More than once, the nascent microjet industry has come close to being stillborn, and a successful birth and growth to maturity is still far from assured.

The problems have been mainly financial, but also technical as very light jets - as manufacturers prefer them to be called - are a design-to-cost challenge.

Eclipse Aviation, as the poster child of the microjet industry, has drawn the greatest scrutiny from the sceptics. But the company's sometimes rocky path towards certification of its Eclipse 500 very light jet is smooth compared with the progress of most of the other hopefuls in the market.


Albuquerque, New Mexico-based Eclipse has raised the hundreds of millions of dollars required to get its aircraft into production - and survived a highly public change of engine supplier after the one and only flight of its first prototype, in August 2002, confirmed the planned Williams EJ22 engines were woefully inadequate.

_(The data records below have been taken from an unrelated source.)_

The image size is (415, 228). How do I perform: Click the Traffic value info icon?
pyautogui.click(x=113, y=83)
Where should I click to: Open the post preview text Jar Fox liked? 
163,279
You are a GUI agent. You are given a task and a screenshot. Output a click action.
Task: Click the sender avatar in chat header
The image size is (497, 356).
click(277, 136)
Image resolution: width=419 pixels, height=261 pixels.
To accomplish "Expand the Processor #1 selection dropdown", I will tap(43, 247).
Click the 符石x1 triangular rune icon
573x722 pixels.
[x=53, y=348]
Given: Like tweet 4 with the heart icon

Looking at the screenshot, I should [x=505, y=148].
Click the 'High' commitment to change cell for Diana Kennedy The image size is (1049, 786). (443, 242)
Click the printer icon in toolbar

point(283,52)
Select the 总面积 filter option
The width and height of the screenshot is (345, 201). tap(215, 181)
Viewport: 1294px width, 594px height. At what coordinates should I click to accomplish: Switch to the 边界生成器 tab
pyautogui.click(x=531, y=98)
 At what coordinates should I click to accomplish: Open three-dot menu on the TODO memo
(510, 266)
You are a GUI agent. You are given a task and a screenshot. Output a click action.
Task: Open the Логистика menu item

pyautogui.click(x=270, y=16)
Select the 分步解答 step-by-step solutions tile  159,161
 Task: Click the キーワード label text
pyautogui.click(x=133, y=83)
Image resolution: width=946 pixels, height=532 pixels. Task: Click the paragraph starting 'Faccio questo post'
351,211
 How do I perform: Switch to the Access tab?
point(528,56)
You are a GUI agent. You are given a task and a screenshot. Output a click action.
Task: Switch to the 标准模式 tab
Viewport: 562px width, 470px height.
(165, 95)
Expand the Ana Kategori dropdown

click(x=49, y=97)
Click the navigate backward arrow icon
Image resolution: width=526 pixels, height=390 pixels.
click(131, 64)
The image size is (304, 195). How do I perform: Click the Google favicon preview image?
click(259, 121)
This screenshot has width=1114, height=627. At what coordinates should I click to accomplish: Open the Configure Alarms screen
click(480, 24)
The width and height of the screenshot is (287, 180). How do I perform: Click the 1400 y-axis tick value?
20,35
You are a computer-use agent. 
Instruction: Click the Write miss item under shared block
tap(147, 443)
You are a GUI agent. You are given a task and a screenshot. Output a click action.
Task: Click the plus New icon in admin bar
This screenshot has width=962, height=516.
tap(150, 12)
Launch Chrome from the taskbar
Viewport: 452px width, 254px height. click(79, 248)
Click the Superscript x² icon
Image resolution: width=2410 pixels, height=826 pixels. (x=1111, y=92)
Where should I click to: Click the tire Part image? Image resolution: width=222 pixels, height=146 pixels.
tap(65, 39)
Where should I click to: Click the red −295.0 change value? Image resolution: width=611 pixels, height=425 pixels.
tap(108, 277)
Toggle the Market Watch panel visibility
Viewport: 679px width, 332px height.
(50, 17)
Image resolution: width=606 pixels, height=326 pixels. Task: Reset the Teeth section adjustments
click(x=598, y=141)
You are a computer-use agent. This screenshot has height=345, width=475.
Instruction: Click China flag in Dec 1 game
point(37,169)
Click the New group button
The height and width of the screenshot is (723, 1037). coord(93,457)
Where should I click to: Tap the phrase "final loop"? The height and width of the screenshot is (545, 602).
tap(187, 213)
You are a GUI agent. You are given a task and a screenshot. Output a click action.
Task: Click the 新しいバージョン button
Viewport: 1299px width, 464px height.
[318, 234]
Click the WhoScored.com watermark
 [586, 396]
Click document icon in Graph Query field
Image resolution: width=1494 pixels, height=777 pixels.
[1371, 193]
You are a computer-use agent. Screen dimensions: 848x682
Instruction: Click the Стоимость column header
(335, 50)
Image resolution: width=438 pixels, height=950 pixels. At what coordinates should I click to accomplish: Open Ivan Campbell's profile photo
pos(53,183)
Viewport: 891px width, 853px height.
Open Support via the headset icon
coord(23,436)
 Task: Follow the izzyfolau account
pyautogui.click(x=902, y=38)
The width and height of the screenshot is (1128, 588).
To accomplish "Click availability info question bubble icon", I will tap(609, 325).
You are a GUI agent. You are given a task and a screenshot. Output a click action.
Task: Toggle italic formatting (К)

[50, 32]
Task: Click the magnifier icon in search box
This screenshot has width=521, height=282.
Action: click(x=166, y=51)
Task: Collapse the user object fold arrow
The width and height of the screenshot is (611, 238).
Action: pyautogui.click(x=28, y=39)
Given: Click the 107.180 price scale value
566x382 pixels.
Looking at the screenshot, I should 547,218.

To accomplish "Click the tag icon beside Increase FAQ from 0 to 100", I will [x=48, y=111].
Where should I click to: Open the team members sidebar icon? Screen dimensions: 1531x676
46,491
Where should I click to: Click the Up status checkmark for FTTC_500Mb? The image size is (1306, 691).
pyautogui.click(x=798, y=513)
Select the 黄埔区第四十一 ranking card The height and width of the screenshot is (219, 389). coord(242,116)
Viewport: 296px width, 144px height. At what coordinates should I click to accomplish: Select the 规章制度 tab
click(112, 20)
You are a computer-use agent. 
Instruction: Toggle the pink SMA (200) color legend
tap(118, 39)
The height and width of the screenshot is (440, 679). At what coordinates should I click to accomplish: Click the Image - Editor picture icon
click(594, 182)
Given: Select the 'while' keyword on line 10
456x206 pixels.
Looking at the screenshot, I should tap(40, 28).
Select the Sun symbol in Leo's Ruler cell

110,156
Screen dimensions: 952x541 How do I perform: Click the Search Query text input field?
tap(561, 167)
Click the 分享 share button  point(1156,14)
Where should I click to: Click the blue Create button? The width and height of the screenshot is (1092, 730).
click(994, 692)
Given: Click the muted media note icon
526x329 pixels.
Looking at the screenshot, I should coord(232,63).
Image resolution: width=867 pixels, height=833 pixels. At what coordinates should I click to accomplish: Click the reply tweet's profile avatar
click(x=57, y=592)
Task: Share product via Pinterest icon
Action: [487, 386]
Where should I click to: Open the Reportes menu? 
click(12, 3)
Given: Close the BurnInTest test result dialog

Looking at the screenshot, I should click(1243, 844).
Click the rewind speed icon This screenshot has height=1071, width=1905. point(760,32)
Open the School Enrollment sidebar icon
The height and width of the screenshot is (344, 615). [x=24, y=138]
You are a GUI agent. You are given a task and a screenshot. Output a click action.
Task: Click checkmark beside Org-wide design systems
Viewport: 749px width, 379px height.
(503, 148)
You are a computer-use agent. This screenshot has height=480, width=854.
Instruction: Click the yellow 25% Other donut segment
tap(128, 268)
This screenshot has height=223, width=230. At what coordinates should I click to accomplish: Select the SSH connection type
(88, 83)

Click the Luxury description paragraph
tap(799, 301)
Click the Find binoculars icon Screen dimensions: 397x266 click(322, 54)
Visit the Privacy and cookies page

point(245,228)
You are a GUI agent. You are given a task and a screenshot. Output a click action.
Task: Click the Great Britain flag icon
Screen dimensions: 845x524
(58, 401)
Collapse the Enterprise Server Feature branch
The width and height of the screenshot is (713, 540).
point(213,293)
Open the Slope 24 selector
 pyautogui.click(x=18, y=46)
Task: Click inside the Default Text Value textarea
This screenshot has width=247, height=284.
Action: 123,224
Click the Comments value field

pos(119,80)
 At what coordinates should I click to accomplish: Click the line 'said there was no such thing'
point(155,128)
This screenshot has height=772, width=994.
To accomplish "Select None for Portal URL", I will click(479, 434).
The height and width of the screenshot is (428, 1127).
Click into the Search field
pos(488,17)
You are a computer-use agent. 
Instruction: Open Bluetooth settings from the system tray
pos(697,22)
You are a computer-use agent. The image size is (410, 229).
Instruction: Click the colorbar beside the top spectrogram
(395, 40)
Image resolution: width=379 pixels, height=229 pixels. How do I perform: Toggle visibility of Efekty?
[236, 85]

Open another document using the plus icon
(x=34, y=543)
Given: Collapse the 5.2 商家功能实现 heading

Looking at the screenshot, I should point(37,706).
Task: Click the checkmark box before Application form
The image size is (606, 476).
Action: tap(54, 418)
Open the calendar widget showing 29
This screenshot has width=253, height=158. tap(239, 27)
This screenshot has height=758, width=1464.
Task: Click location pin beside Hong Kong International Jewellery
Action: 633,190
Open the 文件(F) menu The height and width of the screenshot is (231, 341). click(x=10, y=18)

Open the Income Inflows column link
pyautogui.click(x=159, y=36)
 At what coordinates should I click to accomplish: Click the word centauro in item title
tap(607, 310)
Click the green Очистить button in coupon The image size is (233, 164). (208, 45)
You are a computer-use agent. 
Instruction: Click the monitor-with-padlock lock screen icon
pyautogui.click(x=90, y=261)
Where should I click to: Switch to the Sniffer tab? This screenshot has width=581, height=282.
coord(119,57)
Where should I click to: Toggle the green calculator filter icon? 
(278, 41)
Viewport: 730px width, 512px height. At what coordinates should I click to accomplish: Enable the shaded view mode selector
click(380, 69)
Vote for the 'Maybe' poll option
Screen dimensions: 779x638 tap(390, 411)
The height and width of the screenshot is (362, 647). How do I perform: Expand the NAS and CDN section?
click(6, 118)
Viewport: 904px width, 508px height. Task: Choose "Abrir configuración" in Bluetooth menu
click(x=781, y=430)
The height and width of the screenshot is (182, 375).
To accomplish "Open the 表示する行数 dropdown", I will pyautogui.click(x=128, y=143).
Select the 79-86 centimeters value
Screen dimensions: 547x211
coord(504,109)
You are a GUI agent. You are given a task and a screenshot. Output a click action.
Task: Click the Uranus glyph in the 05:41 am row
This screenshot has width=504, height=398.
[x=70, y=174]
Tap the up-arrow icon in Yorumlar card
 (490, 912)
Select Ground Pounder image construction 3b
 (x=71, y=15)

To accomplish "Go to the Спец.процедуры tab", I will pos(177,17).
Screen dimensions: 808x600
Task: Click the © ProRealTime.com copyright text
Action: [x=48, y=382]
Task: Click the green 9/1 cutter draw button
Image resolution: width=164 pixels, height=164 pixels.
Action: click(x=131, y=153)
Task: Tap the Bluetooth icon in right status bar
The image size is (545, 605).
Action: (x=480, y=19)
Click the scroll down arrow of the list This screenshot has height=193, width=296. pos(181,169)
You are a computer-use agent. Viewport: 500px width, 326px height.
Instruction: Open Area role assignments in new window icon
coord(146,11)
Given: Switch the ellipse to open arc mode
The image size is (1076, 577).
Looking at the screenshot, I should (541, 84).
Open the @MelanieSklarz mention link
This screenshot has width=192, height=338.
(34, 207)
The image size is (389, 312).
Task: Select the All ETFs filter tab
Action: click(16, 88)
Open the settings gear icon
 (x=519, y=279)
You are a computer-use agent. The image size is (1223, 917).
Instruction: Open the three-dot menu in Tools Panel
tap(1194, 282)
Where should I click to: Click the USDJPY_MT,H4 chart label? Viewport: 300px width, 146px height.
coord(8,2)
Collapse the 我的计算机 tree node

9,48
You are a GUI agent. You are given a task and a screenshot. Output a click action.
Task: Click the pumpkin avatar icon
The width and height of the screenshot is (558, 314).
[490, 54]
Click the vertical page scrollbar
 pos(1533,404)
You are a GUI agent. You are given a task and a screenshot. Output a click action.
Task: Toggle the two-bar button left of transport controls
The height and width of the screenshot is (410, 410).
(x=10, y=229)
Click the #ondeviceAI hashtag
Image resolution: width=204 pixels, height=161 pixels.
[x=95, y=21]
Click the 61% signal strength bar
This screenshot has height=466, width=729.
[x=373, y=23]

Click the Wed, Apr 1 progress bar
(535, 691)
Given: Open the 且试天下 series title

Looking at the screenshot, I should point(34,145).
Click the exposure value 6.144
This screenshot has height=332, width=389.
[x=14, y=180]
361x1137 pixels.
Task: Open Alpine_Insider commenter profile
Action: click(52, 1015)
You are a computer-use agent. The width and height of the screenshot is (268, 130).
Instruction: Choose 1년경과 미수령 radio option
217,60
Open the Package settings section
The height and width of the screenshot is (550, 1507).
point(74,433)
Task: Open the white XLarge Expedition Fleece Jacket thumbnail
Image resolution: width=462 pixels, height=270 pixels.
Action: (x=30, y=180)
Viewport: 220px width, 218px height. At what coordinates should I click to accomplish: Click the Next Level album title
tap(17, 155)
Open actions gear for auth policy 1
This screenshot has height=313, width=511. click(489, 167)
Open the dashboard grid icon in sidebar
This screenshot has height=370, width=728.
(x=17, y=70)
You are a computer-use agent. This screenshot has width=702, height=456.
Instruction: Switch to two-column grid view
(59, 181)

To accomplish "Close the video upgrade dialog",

Changing engines delayed certification three years, to 2006, but Eclipse's choice of Pratt & Whitney Canada's PW610F engine generated new confidence in the programme. A version of the same engine, the PW615F, was selected by Cessna to power its Citation Mustang - the only light jet not viewed sceptically.

Despite Eclipse's pioneering spirit, the first microjet scheduled for delivery is Adam Aircraft's A700 AdamJet. A 75-aircraft order placed in May by Pogo, the new US air-taxi company formed by low-fare pioneer Don Burr and former American Airlines chairman Bob Crandall, would seem a good start.

But Englewood, Colorado-based Adam has yet to certificate its much-delayed A500 piston twin, on which the A700 is based, making promises to begin AdamJet deliveries by March next year seem optimistic.

Safire Aircraft, which had been snapping at Eclipse's heels, suffered a setback in June when it was forced to suspend operations for a month while it secured additional funding.

The Miami, Florida-based company is back on track, it says, with funding to see its Safire Jet through to certification in 2006, but Eclipse has leapt at the chance to capitalise on the setback by offering Safire's customers the opportunity to transfer their deposits to an Eclipse.

Although Eclipse already claims an orderbook for 2,100 aircraft, many still doubt the size of the very light jet market. If demand is limited to the replacement of piston twins and older light jets, sceptics argue, the market is unlikely to be more than 2,000-3,000 aircraft. Any larger estimate depends on the much-touted, but still-unproven air taxi market becoming a reality.

Avocet Aircraft is targeting the air-taxi operator with its ProJet, and believes it can overcome the sceptics by using Israel Aircraft Industries to design and build its very light jet. But, almost a year after its unveiling, the programme has yet to be formally launched. Meanwhile a host of other would-be microjet manufacturers are still struggling to raise the funding.